=== Study material ===
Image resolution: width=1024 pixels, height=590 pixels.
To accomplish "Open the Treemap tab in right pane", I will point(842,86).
===
=== Study material ===
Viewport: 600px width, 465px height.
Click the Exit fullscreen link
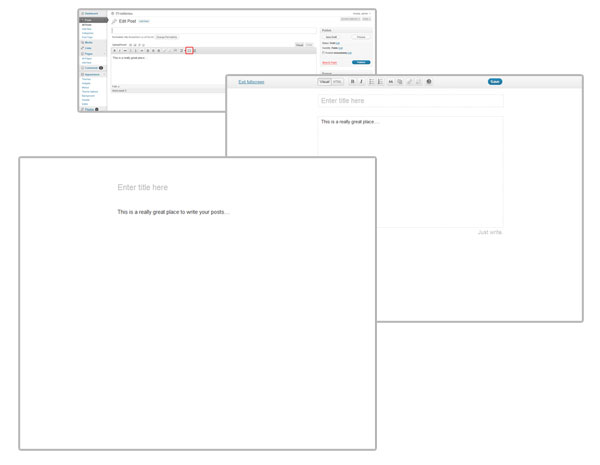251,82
===
Directions for this task — Write out every line from the entries where "height" appears.

Task response —
Image resolution: width=1024 pixels, height=590 pixels.
Viewport: 600px width, 465px height.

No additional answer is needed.